# Invader!



## Kwomais (Dec 31, 2012)

So I setup my temporary bowl with a live plant about 3 or 4 weeks ago. At that time I thought I saw a little hitchhiker on the plant, but once in the bowl (with rocks) I never saw it again and so thought nothing of it. Skip ahead to today, one week after placing Alpha in his temporary bowl (until my boyfriend finds the 5gal that's in storage in his crawlspace). I was staring at the bowl and I noticed this spec on the far side of the glass... and it was moving, FAST. Upon closer inspection, it appears to be some sort of snail, about 1mm wide/round by about 1.5-2mm tall. It has a pointyish shell that is dark grey or brown with a broad white stripe around the middle and the snails body/flesh appears to by a pinkey-purpley red. As I type, it is currently attached to the glass, above the waterline of the bowl (thankfully I have a lid of sorts).

So here are my questions:
1) What the heck IS it!?
2) am I going to end up wit a bajillion of these things? I heard that snails can be asexual and, while I don't mind re-homing snails, I don't really want all that responsibility and I am not well equipped to deal with such a situation.
3) Is it going to be ok with my Alpha? He swam over to it while it was traveling across the glass (at a speed of about 1.5cm/sec) and poked at it, but it flared up a bit & he freaked out and swam off to his cave (Alpha, I am learning, is a bit of a wuss). 
4) Also, would it be ok if I got a ghost or cherry shrimp to go with Alpha when he moves into his 5gal or would a shrimp "clean" it away?

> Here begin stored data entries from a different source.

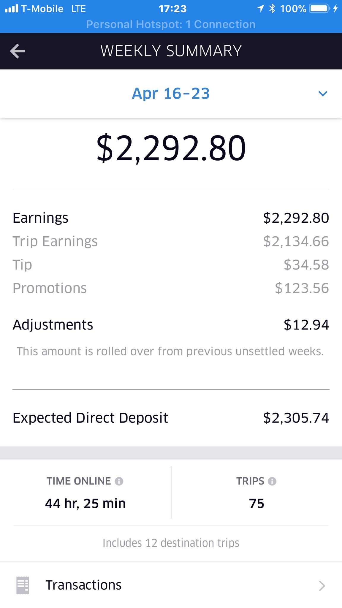Tap the total $2,292.80 headline amount
This screenshot has width=342, height=608.
click(x=171, y=148)
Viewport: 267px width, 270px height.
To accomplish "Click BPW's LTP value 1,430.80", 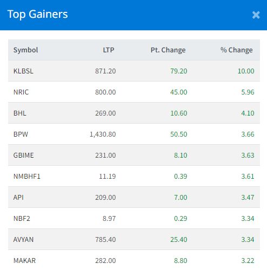I will [x=103, y=134].
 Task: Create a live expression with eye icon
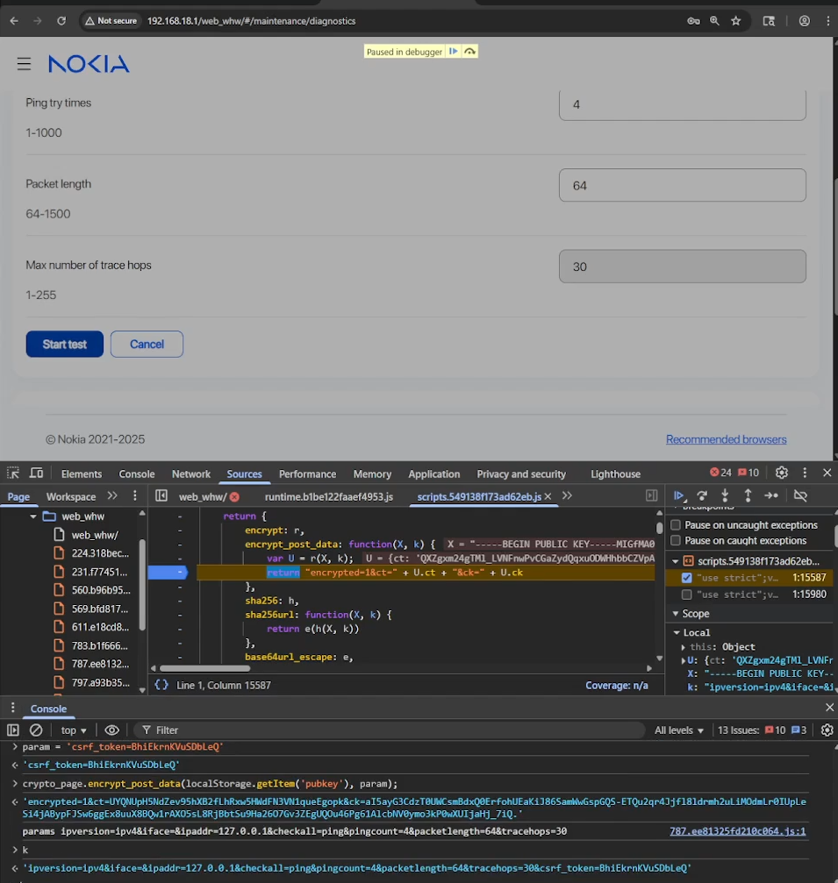pyautogui.click(x=111, y=730)
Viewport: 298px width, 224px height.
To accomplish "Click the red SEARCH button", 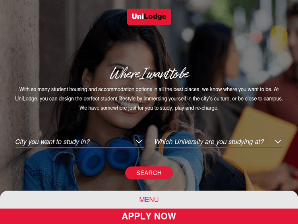I will point(149,173).
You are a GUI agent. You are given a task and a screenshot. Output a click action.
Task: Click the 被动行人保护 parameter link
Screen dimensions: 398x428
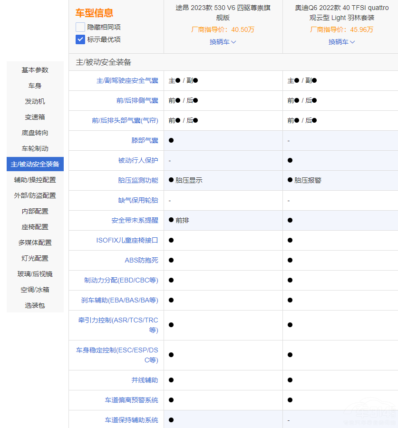click(138, 160)
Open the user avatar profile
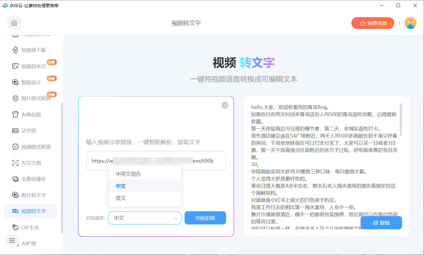The height and width of the screenshot is (255, 424). coord(411,23)
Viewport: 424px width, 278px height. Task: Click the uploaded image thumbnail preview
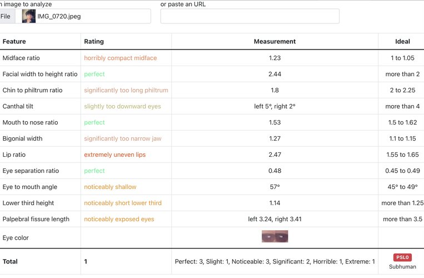tap(29, 16)
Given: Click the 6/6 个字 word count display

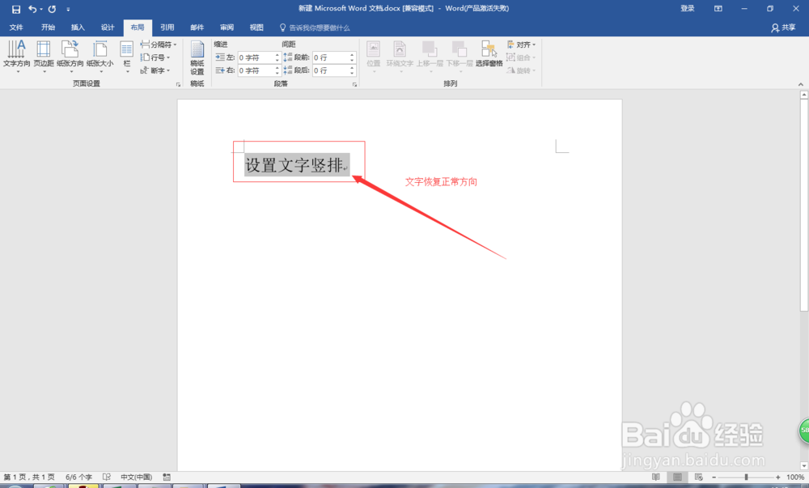Looking at the screenshot, I should (78, 477).
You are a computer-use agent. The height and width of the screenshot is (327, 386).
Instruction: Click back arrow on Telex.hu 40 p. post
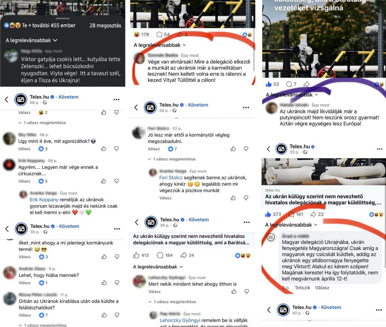269,310
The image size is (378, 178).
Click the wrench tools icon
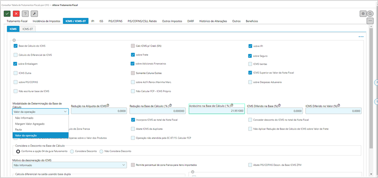pos(34,14)
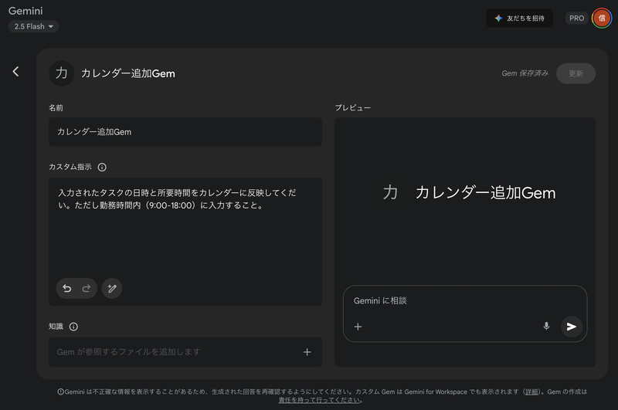The image size is (618, 410).
Task: Click the PRO badge
Action: [x=576, y=18]
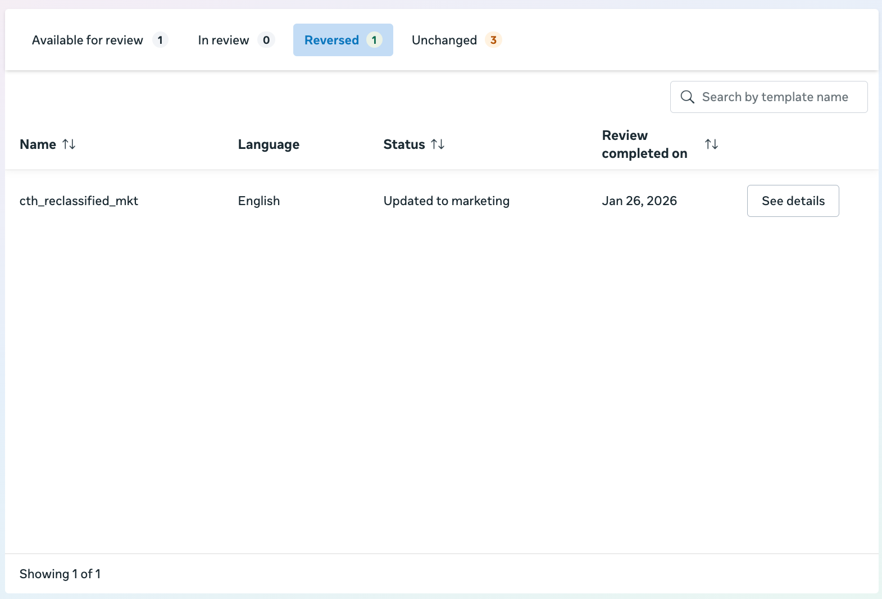Click the green count badge on Reversed
Screen dimensions: 882x599
(x=374, y=40)

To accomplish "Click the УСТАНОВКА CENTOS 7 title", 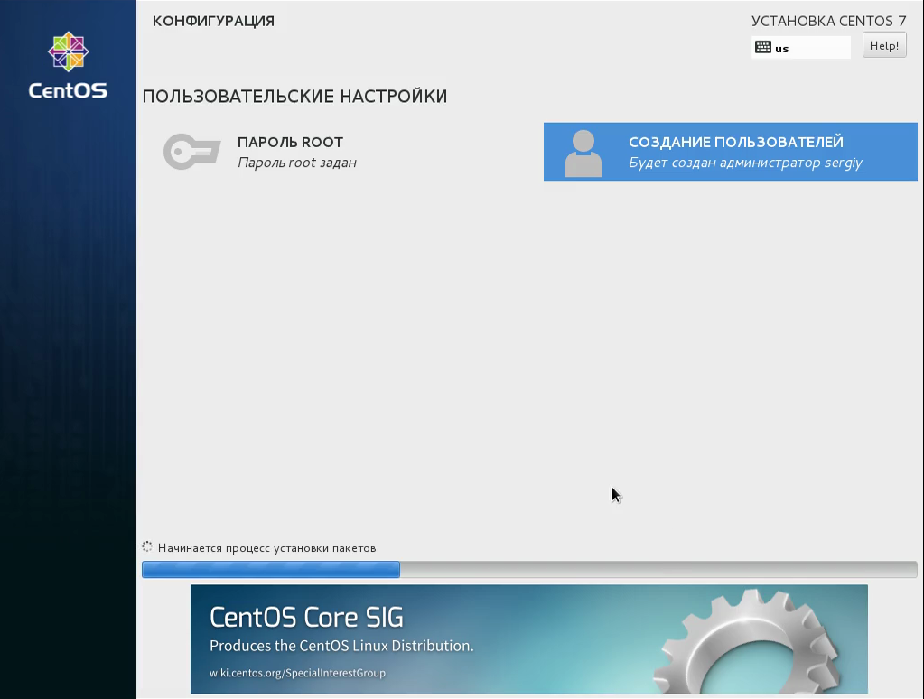I will point(828,21).
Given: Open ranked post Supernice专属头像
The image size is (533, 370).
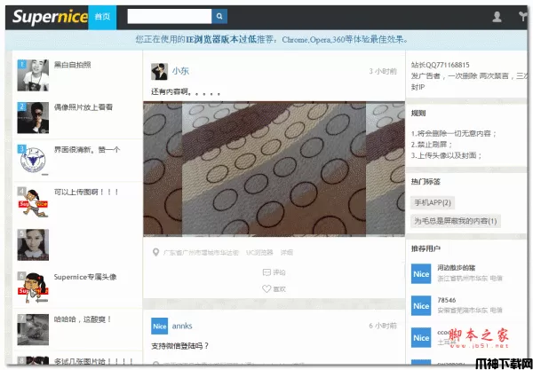Looking at the screenshot, I should click(x=85, y=276).

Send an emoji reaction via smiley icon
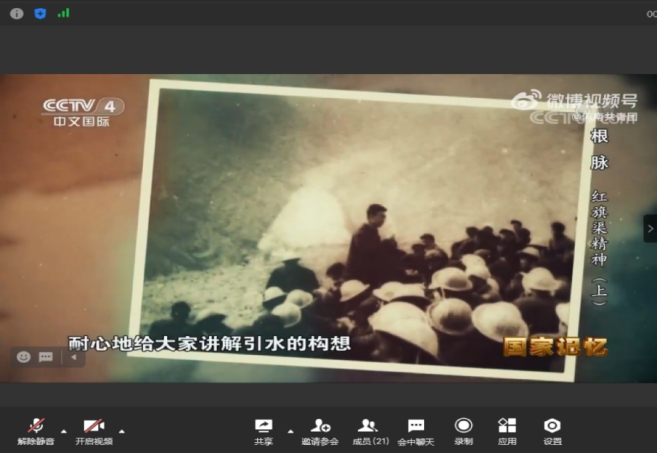click(x=23, y=357)
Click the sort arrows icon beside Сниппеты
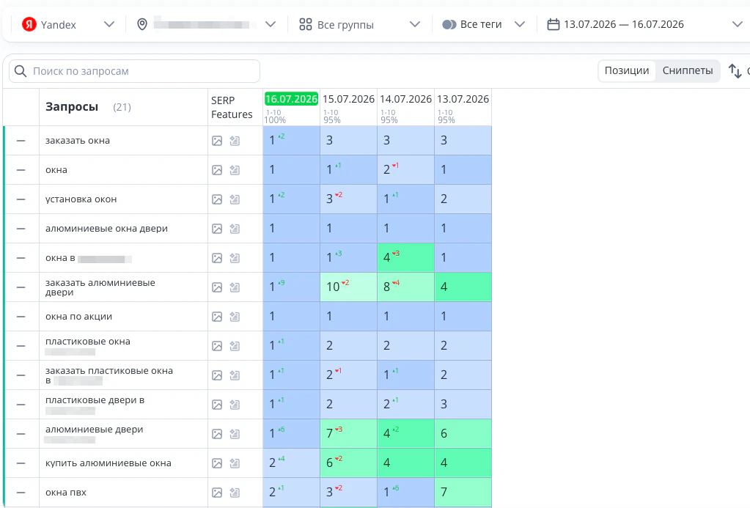This screenshot has width=750, height=508. (x=735, y=71)
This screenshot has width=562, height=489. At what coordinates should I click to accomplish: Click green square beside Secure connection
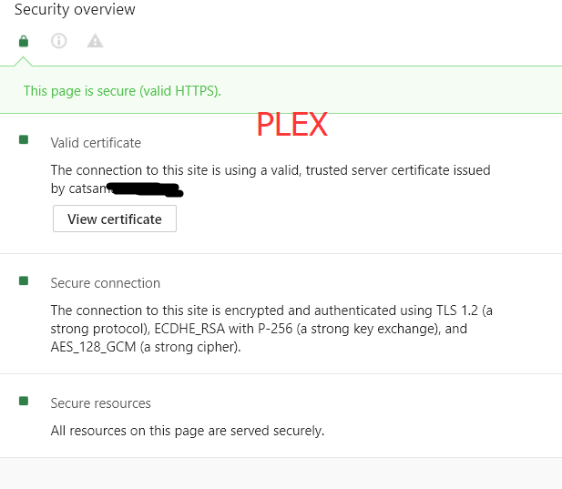[24, 281]
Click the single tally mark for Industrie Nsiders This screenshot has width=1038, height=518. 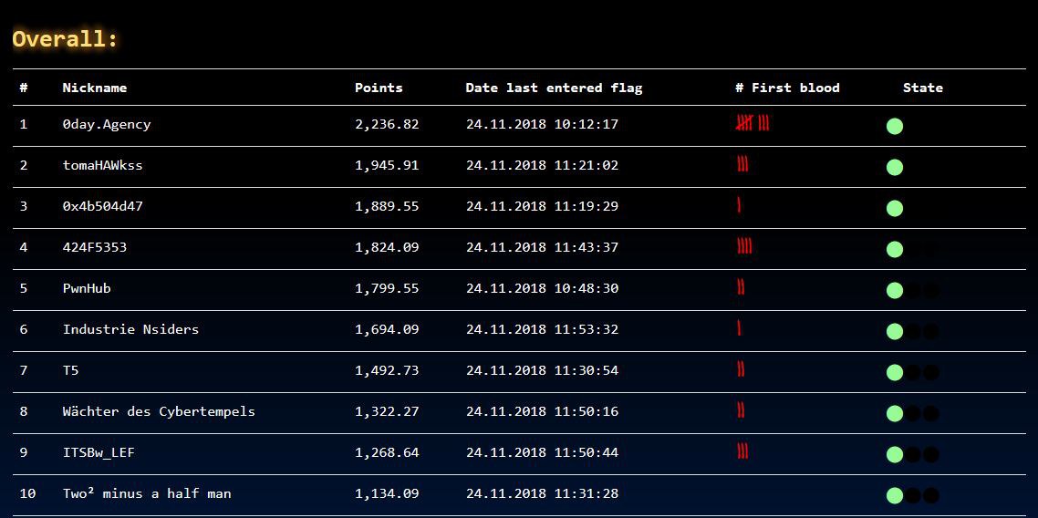coord(739,328)
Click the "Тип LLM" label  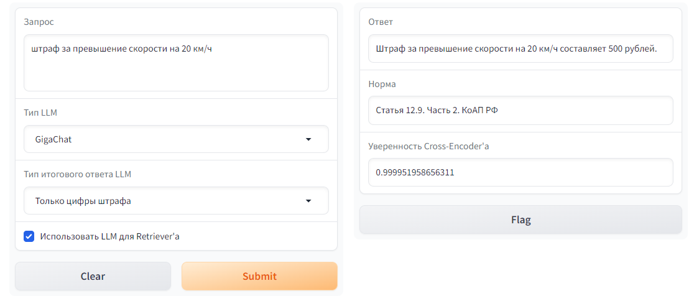[x=40, y=113]
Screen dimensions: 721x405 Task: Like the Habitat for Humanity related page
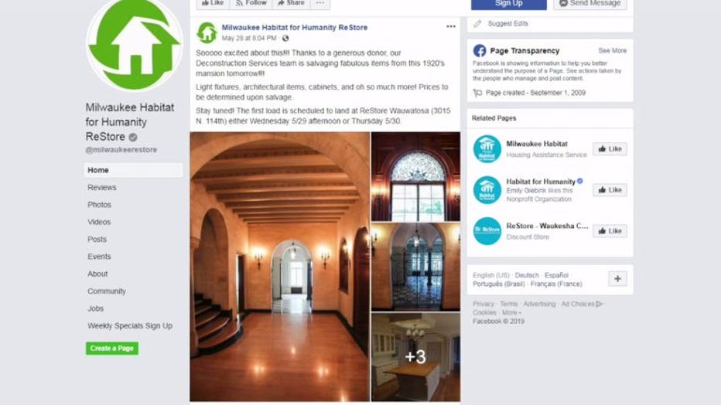pyautogui.click(x=610, y=189)
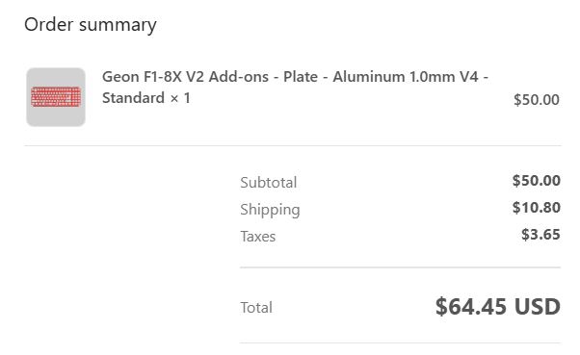Click the $50.00 product line price
Viewport: 580px width, 355px height.
pyautogui.click(x=537, y=100)
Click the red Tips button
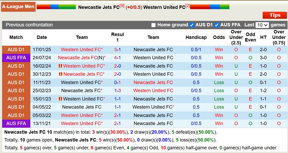288x153 pixels. 274,15
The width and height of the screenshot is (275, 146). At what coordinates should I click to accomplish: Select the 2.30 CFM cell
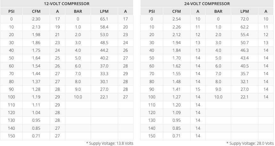(36, 19)
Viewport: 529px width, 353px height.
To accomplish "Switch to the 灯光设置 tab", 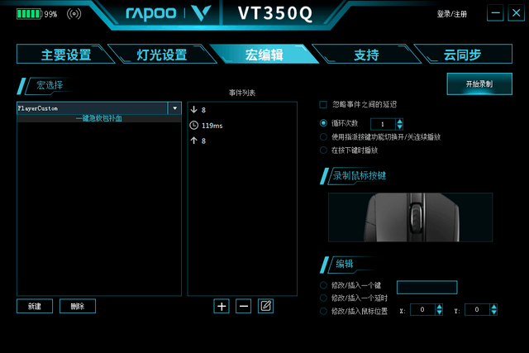I will [162, 55].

It's kinda of a cute little devil and I was thinking of calling it Gary... or Boo, Boo is also an option (from Monsters' Inc.).


----------



## ChoclateBetta (Jul 22, 2012)

Like this?


----------



## Kwomais (Dec 31, 2012)

It could be... at the moments it's difficult to tell as it's so small. I'll see if I can get a good picture for you.


----------



## Kwomais (Dec 31, 2012)

Here are link to 2 shots I took with a metric ruler for reference of size. (the images are large)
http://i1292.photobucket.com/albums/b563/Danielle_Koobecafkcuf/Snail02_zpsb7724d15.jpg
http://i1292.photobucket.com/albums/b563/Danielle_Koobecafkcuf/Snail01_zps7b984e4c.jpg


----------



## ChoclateBetta (Jul 22, 2012)

Phusella Acuita. Common Pondsnail.


----------



## Kwomais (Dec 31, 2012)

Thanks ChocolateBetta! Now I can figure out how to care for the little guy (although it would appear that it's been caring for itself thus far)


----------



## ChoclateBetta (Jul 22, 2012)

There are more likely more.


----------



## Kwomais (Dec 31, 2012)

So I'm likely to be soon overrun?


----------



## ChoclateBetta (Jul 22, 2012)

Possibly.


----------



## Syriiven (Aug 15, 2012)

They are hermaphrodites, the best thing you can do is watch for more. But re-homing him would be best to avoid the worst of it. I'm not sure about a snail's life cycle and just when they begin to reproduce, but best to try and nip it in the bud. I had a couple hi-jackers on my plants too. 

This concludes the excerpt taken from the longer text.